• Stated goal:
Please rewrite the records, beginning at the line that has "Viewport: 1282px width, 747px" and stopping after the line that has "This screenshot has width=800, height=465.". Change "dropdown" to "menu" and leave everything else unchanged.

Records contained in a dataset
>> START

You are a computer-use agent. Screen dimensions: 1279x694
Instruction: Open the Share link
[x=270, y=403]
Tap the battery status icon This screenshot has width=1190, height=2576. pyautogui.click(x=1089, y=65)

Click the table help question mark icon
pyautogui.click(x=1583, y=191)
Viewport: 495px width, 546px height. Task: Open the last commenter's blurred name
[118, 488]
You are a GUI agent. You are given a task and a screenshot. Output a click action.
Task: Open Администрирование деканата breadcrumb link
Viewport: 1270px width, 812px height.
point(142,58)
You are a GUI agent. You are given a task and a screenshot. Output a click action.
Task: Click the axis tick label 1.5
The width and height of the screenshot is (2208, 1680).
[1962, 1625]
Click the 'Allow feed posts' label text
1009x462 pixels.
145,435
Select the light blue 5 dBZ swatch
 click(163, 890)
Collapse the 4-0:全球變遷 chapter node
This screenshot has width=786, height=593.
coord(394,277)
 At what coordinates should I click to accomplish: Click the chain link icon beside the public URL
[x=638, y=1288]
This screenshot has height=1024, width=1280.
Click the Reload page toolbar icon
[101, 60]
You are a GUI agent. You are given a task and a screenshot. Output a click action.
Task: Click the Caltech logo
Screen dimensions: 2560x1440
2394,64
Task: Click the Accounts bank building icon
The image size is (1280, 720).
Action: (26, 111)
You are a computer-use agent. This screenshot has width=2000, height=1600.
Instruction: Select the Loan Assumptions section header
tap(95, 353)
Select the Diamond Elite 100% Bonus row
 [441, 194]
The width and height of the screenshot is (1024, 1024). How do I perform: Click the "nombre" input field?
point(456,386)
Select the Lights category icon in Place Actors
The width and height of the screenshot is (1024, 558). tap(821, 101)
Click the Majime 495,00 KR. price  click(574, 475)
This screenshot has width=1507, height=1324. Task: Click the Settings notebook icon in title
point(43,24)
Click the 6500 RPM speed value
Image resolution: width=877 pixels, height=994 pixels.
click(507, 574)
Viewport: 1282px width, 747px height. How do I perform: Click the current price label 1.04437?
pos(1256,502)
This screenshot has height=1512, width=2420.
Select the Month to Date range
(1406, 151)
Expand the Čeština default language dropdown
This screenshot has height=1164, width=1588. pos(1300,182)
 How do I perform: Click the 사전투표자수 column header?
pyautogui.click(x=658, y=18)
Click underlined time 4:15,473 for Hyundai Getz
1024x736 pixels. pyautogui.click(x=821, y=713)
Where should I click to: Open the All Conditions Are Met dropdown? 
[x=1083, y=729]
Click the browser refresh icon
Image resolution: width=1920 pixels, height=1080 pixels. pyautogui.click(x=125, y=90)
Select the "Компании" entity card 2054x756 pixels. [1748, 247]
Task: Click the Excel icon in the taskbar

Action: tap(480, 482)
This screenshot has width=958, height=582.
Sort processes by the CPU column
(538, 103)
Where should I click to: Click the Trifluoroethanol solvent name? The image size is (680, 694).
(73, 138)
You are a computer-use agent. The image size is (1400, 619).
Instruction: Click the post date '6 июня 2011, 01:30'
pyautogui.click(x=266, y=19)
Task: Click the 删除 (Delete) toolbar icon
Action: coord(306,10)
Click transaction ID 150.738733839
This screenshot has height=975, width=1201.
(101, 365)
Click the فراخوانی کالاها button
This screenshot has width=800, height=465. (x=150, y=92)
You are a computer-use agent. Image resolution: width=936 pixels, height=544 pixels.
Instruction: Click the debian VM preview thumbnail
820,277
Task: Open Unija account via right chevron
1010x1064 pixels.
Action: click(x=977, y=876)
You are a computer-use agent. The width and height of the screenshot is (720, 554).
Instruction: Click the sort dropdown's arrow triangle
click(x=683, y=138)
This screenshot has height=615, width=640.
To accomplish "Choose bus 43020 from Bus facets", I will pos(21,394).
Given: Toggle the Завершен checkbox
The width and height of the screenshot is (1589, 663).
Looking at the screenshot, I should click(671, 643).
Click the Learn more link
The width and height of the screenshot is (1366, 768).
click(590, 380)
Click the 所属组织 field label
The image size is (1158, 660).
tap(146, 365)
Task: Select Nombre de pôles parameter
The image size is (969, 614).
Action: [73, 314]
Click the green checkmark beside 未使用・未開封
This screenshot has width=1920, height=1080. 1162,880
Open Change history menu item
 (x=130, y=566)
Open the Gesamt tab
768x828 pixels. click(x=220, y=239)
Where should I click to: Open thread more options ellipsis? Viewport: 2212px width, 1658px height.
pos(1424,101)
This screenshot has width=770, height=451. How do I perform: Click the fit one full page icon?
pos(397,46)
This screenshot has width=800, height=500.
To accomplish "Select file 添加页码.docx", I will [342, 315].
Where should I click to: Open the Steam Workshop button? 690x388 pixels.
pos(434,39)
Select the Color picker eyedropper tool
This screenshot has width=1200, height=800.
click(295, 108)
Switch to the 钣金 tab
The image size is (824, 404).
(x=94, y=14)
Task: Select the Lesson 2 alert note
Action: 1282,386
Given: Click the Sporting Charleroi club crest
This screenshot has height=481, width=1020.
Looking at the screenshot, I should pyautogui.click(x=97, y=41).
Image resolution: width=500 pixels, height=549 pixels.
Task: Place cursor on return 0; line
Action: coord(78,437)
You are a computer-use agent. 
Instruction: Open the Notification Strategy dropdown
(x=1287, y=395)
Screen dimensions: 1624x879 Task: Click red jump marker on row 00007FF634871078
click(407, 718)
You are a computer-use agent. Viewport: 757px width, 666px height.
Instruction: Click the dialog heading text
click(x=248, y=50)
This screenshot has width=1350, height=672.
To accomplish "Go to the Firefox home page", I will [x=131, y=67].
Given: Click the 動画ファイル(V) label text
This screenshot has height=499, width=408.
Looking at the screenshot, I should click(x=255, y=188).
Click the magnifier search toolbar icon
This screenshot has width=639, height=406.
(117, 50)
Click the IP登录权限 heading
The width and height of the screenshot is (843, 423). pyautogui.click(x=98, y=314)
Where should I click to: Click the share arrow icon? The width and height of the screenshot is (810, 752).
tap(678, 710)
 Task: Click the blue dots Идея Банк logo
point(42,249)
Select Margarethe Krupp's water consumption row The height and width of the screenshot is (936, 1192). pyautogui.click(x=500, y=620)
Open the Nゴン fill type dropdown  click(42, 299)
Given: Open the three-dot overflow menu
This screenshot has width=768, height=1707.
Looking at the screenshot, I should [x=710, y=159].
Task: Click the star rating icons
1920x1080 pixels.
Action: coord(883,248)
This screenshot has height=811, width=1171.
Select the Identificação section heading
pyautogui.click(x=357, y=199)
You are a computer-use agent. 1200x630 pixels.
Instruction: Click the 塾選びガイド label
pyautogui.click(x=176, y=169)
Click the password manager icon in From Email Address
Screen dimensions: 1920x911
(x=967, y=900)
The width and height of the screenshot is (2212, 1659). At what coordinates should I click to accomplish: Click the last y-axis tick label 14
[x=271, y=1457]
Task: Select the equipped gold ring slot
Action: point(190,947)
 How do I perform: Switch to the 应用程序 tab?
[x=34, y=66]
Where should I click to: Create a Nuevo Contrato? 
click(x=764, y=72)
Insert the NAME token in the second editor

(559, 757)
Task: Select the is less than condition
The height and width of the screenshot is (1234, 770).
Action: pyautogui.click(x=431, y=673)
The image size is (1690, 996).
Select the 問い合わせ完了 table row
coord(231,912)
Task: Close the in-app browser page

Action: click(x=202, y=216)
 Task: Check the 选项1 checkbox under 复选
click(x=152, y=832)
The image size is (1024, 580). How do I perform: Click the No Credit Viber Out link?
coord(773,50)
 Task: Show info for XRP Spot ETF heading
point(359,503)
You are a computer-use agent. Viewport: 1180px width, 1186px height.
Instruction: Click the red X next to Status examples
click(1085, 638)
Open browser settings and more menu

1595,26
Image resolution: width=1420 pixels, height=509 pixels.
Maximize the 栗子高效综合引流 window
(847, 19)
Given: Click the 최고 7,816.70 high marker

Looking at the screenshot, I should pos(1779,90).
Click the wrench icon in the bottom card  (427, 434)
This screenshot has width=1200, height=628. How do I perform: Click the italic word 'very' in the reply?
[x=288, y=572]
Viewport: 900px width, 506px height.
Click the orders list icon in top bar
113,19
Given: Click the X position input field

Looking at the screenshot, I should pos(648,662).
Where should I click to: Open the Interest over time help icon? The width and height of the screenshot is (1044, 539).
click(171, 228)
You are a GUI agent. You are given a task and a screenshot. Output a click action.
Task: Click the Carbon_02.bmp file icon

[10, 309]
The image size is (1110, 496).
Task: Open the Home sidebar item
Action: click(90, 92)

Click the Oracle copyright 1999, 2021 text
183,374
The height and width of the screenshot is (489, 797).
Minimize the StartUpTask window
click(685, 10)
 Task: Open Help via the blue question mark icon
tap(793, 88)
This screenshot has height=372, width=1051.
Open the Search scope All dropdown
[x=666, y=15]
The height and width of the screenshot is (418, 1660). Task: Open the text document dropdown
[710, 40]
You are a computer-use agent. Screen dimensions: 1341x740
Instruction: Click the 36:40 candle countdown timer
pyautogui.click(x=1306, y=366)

>> END

• Answer to this task:
Viewport: 1282px width, 747px height. How do I perform: Click the current price label 1.04437?
pos(1256,502)
This screenshot has height=1512, width=2420.
Select the Month to Date range
(1406, 151)
Expand the Čeština default language menu
This screenshot has height=1164, width=1588. pos(1300,182)
 How do I perform: Click the 사전투표자수 column header?
pyautogui.click(x=658, y=18)
Click underlined time 4:15,473 for Hyundai Getz
1024x736 pixels. pyautogui.click(x=821, y=713)
Where should I click to: Open the All Conditions Are Met menu? 
[x=1083, y=729]
Click the browser refresh icon
Image resolution: width=1920 pixels, height=1080 pixels. pyautogui.click(x=125, y=90)
Select the "Компании" entity card 2054x756 pixels. [1748, 247]
Task: Click the Excel icon in the taskbar

Action: tap(480, 482)
This screenshot has width=958, height=582.
Sort processes by the CPU column
(538, 103)
Where should I click to: Click the Trifluoroethanol solvent name? The image size is (680, 694).
(73, 138)
You are a computer-use agent. The image size is (1400, 619).
Instruction: Click the post date '6 июня 2011, 01:30'
pyautogui.click(x=266, y=19)
Task: Click the 删除 (Delete) toolbar icon
Action: coord(306,10)
Click transaction ID 150.738733839
This screenshot has height=975, width=1201.
(101, 365)
Click the فراخوانی کالاها button
This screenshot has width=800, height=465. (x=150, y=92)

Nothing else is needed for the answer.